What you will do:
- A) In the post on converting a pandas dataframe to JSON, what name is given to the dataframe variable that holds the table?
- B) Continue the post on converting a pandas dataframe to JSON from its last line, print(json_df.to_json(orient='records')).

Friday, November 20, 2020

Pandas Dataframe to JSON

 Pandas has a function (.to_json()) that takes a series/dataframe and converts it into JSON object.

It has an interesting parameter (orient) that allow different orientations of the JSON string format. Allowed values are: {'split','records','index','columns','values','table'}. Let see how it works.

Assuming we have the table below in out dataframe and now we want it as a JSON data for use on another web platform (JSON work better on web than tabular data).



As usual, we read the data table into a dataframe variable (here it is called: json_df).


Then the .to_json() function is called on the dataframe to convert it to JSON like this:-

json_df.to_json()

There are many parameters we can pass into the function such as path to save the JSON and orient to orient the JSON in different formats. Below, we will explore the various orient options available.


As you can see, each orient value has its own different JSON format or structure.

print(json_df.to_json(orient='columns'))
output = {"Question":{"0":"In what country is the city 'Tokyo'?","1":"In what country is the city 'Delhi'?","2":"In what country is the city 'Cairo'?","3":"In what country is the city 'Chongqing'?","4":"In what country is the city 'Orlando'?","5":"In what country is the city 'Abuja'?"},"Option 1":{"0":"Japan","1":"India","2":"Argentina","3":"Philippines","4":"Mexico","5":"Spain"},"Option 2":{"0":"India","1":"United States","2":"Bangladesh","3":"Pakistan","4":"Angola","5":"Nigeria"},"Option 3":{"0":"Brazil","1":"China","2":"Egypt","3":"China","4":"United States","5":"Canada"}}


print(json_df.to_json(orient='split'))
output = {"columns":["Question","Option 1","Option 2","Option 3"],"index":[0,1,2,3,4,5],"data":[["In what country is the city 'Tokyo'?","Japan","India","Brazil"],["In what country is the city 'Delhi'?","India","United States","China"],["In what country is the city 'Cairo'?","Argentina","Bangladesh","Egypt"],["In what country is the city 'Chongqing'?","Philippines","Pakistan","China"],["In what country is the city 'Orlando'?","Mexico","Angola","United States"],["In what country is the city 'Abuja'?","Spain","Nigeria","Canada"]]}


print(json_df.to_json(orient='records'))

Data section:
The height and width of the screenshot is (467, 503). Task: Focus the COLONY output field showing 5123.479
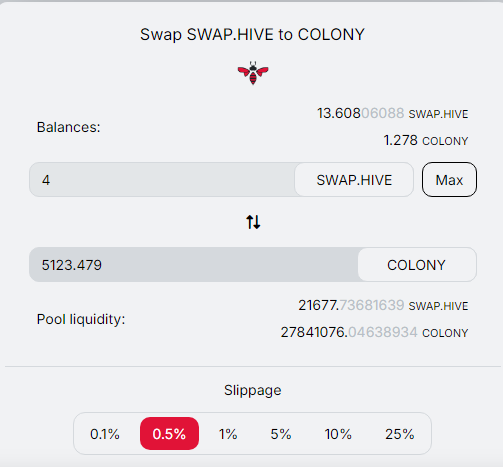[194, 265]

Answers for the tasks:
- A) json_df

- B)
output = [{"Question":"In what country is the city 'Tokyo'?","Option 1":"Japan","Option 2":"India","Option 3":"Brazil"},{"Question":"In what country is the city 'Delhi'?","Option 1":"India","Option 2":"United States","Option 3":"China"},{"Question":"In what country is the city 'Cairo'?","Option 1":"Argentina","Option 2":"Bangladesh","Option 3":"Egypt"},{"Question":"In what country is the city 'Chongqing'?","Option 1":"Philippines","Option 2":"Pakistan","Option 3":"China"},{"Question":"In what country is the city 'Orlando'?","Option 1":"Mexico","Option 2":"Angola","Option 3":"United States"},{"Question":"In what country is the city 'Abuja'?","Option 1":"Spain","Option 2":"Nigeria","Option 3":"Canada"}]


print(json_df.to_json(orient='values'))
output = [["In what country is the city 'Tokyo'?","Japan","India","Brazil"],["In what country is the city 'Delhi'?","India","United States","China"],["In what country is the city 'Cairo'?","Argentina","Bangladesh","Egypt"],["In what country is the city 'Chongqing'?","Philippines","Pakistan","China"],["In what country is the city 'Orlando'?","Mexico","Angola","United States"],["In what country is the city 'Abuja'?","Spain","Nigeria","Canada"]]


print(json_df.to_json(orient='table'))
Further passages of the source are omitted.